“MACAULAY DID FOR THE HISTORICAL ESSAY WHAT HAYDN DID FOR THE SONATA”
MACAULAY, Thomas Babington. Critical and Historical Essays. London: Longman, Brown, Green, and Longmans, 1844. Three volumes. Quarto, contemporary three-quarter plum polished calf, elaborately gilt-decorated spines, raised bands, green morocco spine labels, marbled boards and endpapers, top edges gilt. $950.
Third edition of this three-volume collection of Macaulay's essays, published just one year after the first, handsomely bound.

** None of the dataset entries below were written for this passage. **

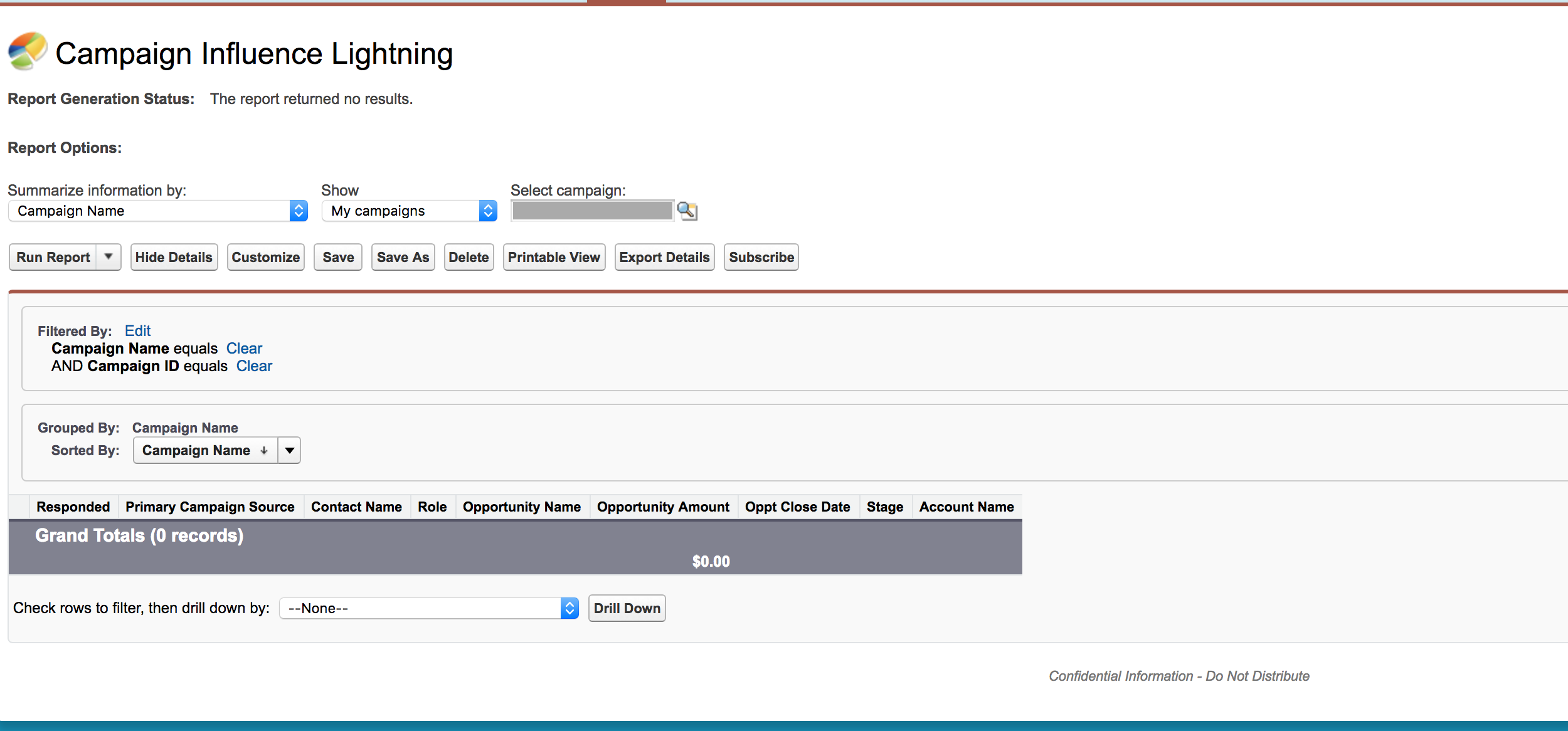Screen dimensions: 1568x731
Task: Open Customize for this report
Action: click(x=265, y=257)
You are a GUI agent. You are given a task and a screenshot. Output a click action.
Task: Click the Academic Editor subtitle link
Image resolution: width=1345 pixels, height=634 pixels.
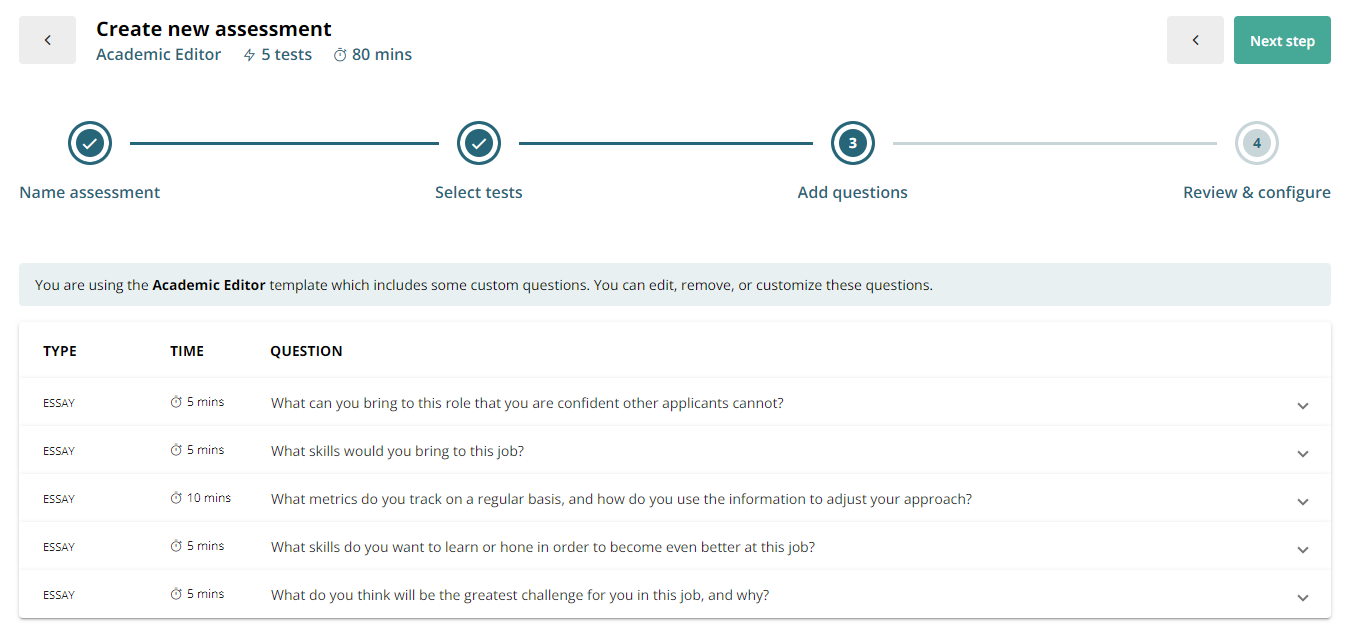click(x=158, y=55)
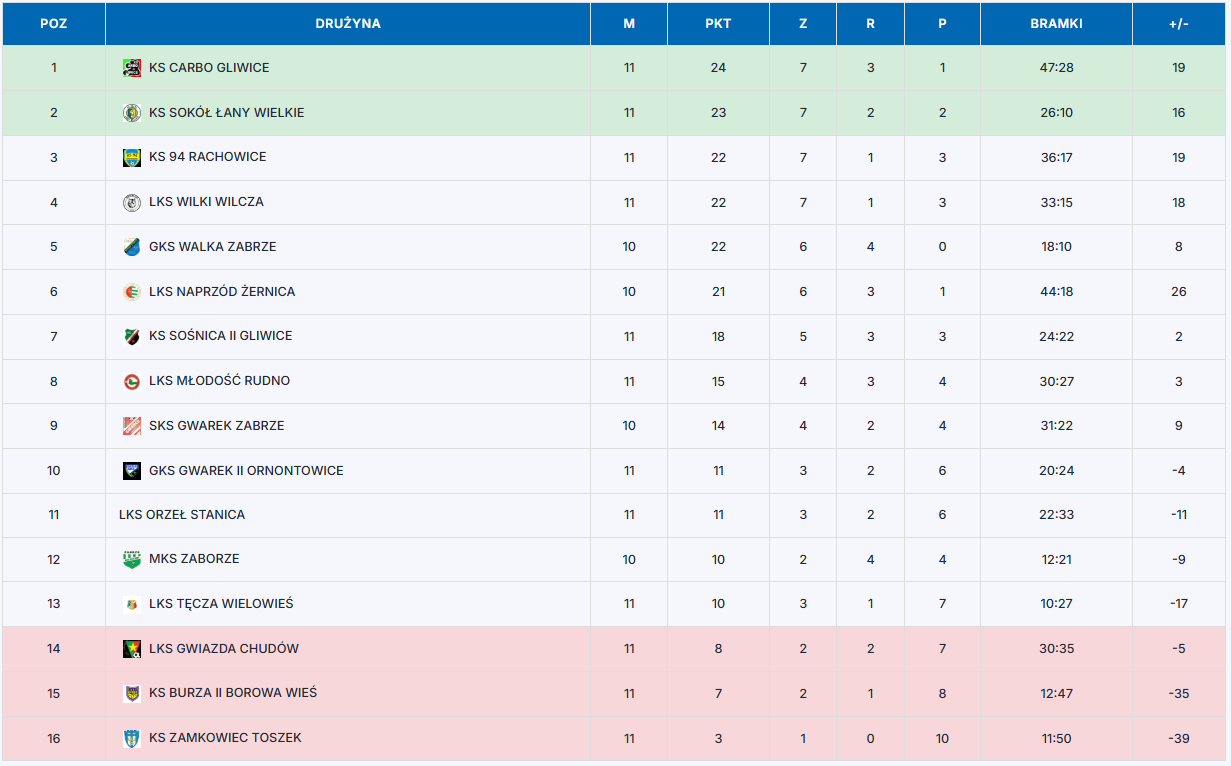1231x766 pixels.
Task: Click the DRUŻYNA column header
Action: click(x=348, y=24)
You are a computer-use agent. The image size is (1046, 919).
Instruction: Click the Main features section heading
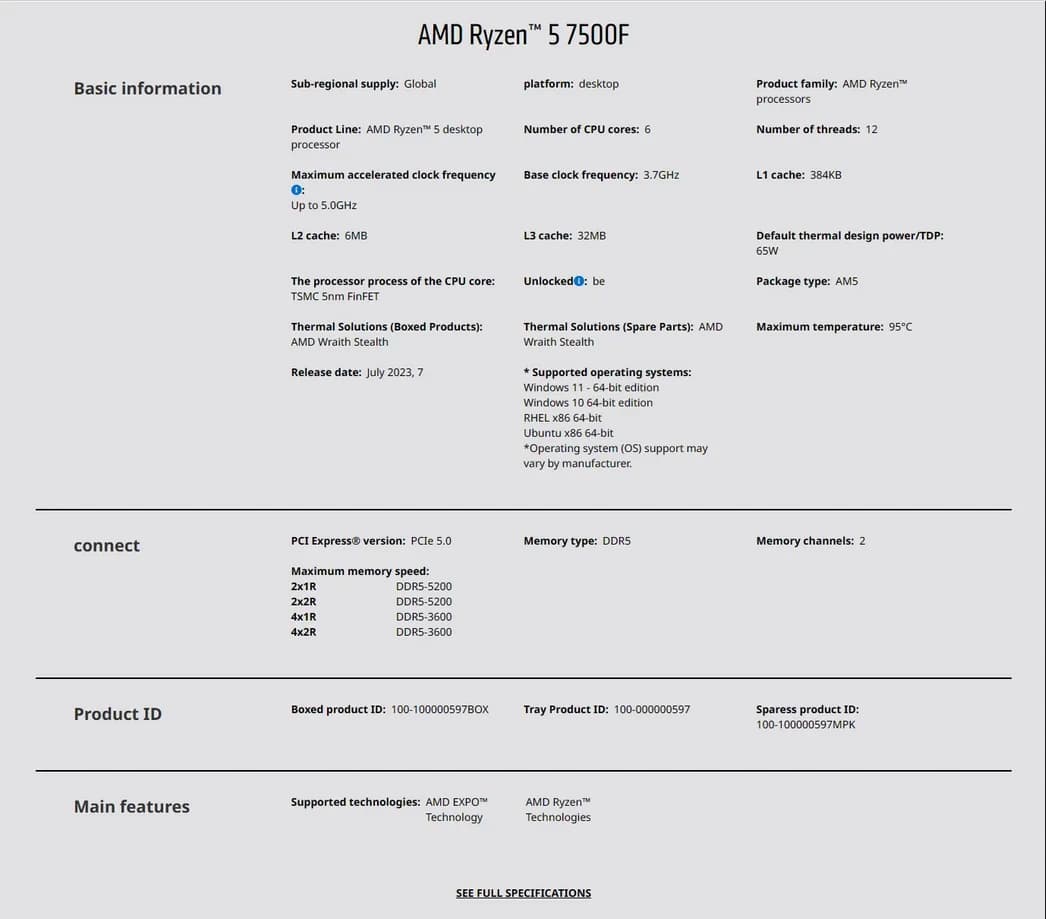pyautogui.click(x=131, y=806)
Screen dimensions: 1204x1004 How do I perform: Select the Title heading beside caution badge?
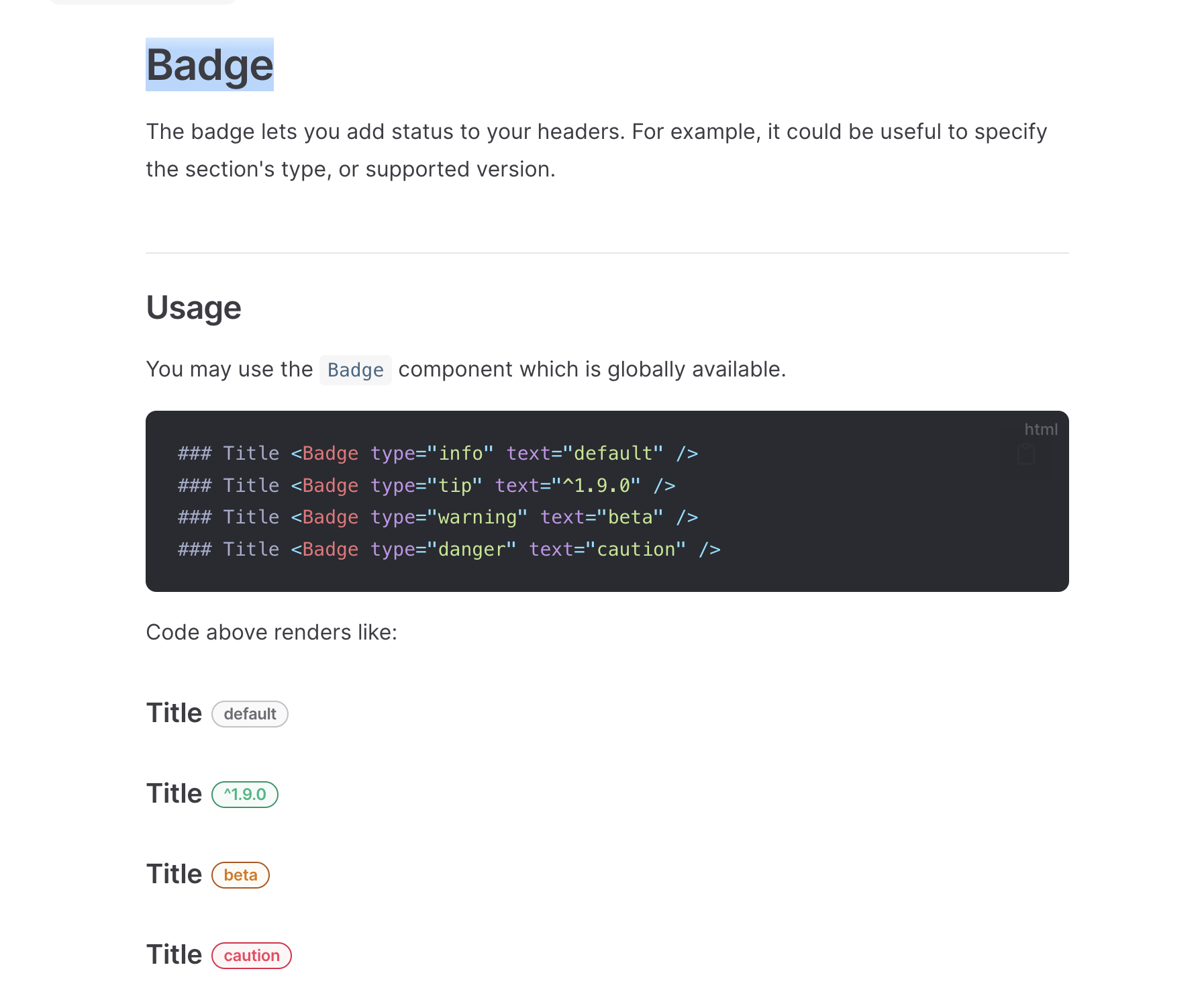174,955
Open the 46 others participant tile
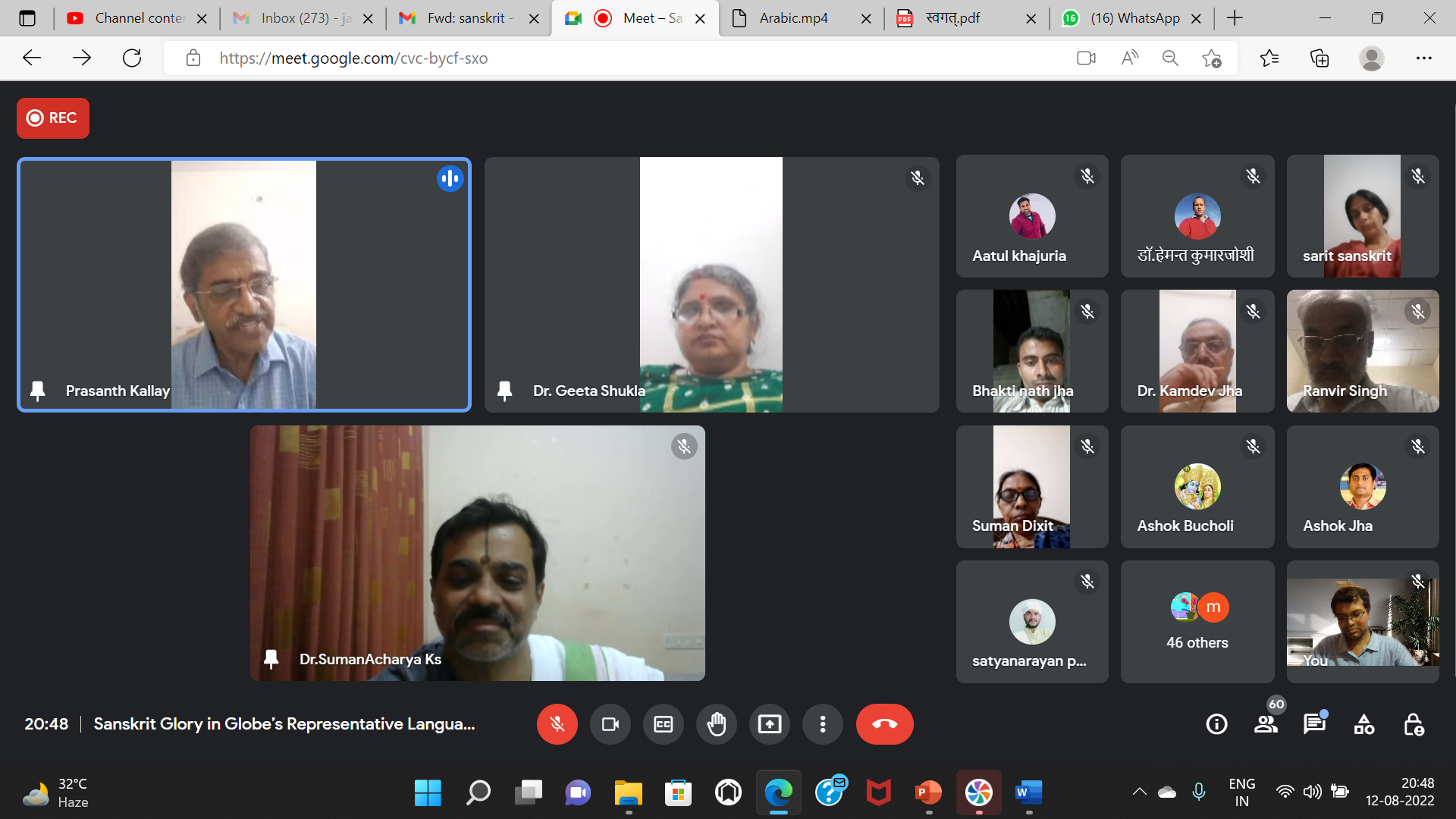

Praised as "the prince of essayists," renowned historian "Thomas Macaulay did for the historical essay what Haydn did for the sonata… To take a bright period or personage of history, to frame it in a firm outline, to conceive it at once in article-size, and then to fill in this limited canvas with sparkling anecdote, telling bits of color, and facts, all fused together by a real genius for narrative, was the sort of genre painting which Macaulay applied to history… To this day his essays remain the best of their class, not only in England, but in Europe" (Cotter Morison). First published in 1843. Bookplates.
Text clean and fine; one corner of Volume I gently bumped, spines mildly toned, gilt bright. A handsome copy in near-fine condition.